When a settlement is reached in a proceeding under the IDA in which a representative union has
appeared, the same is to be binding on all the workmen of the undertaking. However, the
representative union has the obligation to act in a manner as not to discriminate between its
members and other workmen of the undertaking who are not its members. Both the benefits,
advantages, disadvantages or liabilities arising out of a settlement by a representative union shall
be equally applicable to each workman in the undertaking.

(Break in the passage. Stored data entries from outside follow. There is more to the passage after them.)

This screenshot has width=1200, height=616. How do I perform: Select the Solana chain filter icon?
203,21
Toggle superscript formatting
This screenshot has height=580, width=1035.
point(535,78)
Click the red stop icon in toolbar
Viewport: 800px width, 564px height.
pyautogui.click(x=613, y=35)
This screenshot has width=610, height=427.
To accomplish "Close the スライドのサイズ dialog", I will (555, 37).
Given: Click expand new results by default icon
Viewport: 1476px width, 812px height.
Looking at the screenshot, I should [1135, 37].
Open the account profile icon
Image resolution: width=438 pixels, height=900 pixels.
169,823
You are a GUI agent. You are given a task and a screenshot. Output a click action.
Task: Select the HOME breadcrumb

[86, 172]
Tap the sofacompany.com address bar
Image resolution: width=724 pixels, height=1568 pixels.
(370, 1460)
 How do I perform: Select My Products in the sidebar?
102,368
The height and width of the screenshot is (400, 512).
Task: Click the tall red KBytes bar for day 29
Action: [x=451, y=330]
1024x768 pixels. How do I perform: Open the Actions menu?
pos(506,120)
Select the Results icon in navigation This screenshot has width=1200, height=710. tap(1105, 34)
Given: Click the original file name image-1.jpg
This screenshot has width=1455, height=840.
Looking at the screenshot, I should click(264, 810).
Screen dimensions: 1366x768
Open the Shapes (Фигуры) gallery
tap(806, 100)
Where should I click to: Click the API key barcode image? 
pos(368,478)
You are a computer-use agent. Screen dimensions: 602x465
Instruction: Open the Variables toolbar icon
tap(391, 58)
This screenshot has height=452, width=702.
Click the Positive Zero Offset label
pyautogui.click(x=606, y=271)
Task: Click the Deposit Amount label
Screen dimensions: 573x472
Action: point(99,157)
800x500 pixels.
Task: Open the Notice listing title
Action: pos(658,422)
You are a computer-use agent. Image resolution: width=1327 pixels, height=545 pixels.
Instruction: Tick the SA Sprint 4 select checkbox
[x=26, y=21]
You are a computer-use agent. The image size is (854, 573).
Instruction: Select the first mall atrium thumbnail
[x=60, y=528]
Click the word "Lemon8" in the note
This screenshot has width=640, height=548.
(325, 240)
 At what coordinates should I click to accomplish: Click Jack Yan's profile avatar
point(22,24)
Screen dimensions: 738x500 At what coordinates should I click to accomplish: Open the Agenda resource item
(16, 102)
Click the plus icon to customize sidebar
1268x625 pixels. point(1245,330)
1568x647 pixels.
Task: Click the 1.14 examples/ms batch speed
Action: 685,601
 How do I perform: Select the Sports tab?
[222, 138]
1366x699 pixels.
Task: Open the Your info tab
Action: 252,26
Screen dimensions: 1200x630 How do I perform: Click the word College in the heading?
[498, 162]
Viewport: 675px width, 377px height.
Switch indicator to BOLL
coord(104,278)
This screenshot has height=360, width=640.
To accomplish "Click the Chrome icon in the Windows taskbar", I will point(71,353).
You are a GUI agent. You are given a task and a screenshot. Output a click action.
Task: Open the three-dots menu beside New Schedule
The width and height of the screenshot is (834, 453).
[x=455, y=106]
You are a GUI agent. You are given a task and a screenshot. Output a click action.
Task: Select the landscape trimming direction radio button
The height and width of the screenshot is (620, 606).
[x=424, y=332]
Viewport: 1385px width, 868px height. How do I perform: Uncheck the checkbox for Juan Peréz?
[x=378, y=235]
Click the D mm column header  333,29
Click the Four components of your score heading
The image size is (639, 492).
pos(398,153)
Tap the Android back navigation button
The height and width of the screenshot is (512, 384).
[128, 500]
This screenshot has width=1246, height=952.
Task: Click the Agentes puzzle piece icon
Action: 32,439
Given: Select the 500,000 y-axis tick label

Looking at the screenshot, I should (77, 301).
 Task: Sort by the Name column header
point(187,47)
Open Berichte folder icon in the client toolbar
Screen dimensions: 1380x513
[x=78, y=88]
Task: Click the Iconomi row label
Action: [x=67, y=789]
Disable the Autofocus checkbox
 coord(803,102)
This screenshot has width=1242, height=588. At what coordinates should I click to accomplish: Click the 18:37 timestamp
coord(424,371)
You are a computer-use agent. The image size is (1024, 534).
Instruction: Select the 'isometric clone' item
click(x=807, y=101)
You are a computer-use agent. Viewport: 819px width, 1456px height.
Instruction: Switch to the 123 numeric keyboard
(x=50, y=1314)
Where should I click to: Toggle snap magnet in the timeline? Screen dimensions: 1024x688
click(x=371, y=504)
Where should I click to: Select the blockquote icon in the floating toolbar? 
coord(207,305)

No deduction could be made from the wages and salary payable to a workman governed by the
Payment of Wages Act unless authorized by that Act. However, a settlement arrived at on
consent of parties can permit a deduction as it is the outcome of understanding between the
parties even though such deduction may not be authorized under the Payment of Wages Act.

Through the settlement, all workers are getting rights as well as liabilities. Making the settlement
applicable in its totality has to be understood in the context of strengthening the trade union
movement There is nothing objectionable in Clause 17 of the Settlement which directs the
employer to make a deduction under the settlement as contribution to the trade union funds.
Thereby the workman is not subscribing to the philosophy of rival union, but he is merely paying
the price of the advantage obtained. Therefore, deduction clause of the Settlement would not be
invalid despite the lack of consent of the workmen who are members of the unrecognized union.
The settlement having been made by the representative union, its right to represent all workmen
would imply the consent of the members of the rival union.